Sources suggest that Latin American countries have argued for the
inclusion of the phrase to ensure that future waivers for LDCs do
not repeat the banana trade experience. Some Latin American producers
feel that they have suffered from the waiver granted to the EU allowing
it to maintain trade preferences for bananas from African, Caribbean,
and Pacific (ACP) countries.
For proposal
84, which seeks exemptions for LDCs from obligations under the Agreement
on Trade-Related Investment Measures (TRIMS), the Chair's text would
allow LDCs to maintain or introduce measures that are inconsistent
with the Agreement based upon temporary notification and exemption
procedures. This leans toward the approach favoured by developed
countries, rather than the general waiver that the LDCs had been
seeking.
Proposal 88
says that LDCs "shall" only be required to undertake obligations
or commitments "to the extent consistent with their individual
development, financial or trade needs, or their administrative and
institutional capabilities." It allows LDCs that find themselves
unable to comply with obligations for these reasons to take the
issue to the General Council for examination and appropriate action.

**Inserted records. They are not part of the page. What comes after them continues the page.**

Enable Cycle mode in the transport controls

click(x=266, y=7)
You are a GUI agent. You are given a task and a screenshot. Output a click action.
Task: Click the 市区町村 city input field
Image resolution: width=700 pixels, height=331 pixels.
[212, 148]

However, the US has raised some concerns about what a binding "shall"
commitment could entail.
Proposal 38
urges donors, multilateral agencies and international financial
institutions to coordinate their work to "ensure that LDCs
are not subjected to conditionalities on loans, grants and official
development assistance that are inconsistent with their rights and
obligations under the WTO Agreements." It has broad support
from WTO Members.
Members agreed
to continue negotiations on these five proposals, keeping in mind
that the General Council has said that trade and development issues
such as S&D are an area that could potentially yield an "early
harvest" agreement in Hong Kong.
Chair Ismail
is continuing negotiations this week on both the five proposals
and the draft text for the Hong Kong Ministerial Declaration.
ICTSD reporting;
"LDCs make strong plea in WTO for action on SDT," SOUTH
NORTH DEVELOPMENT MONITOR, 28 October 2005.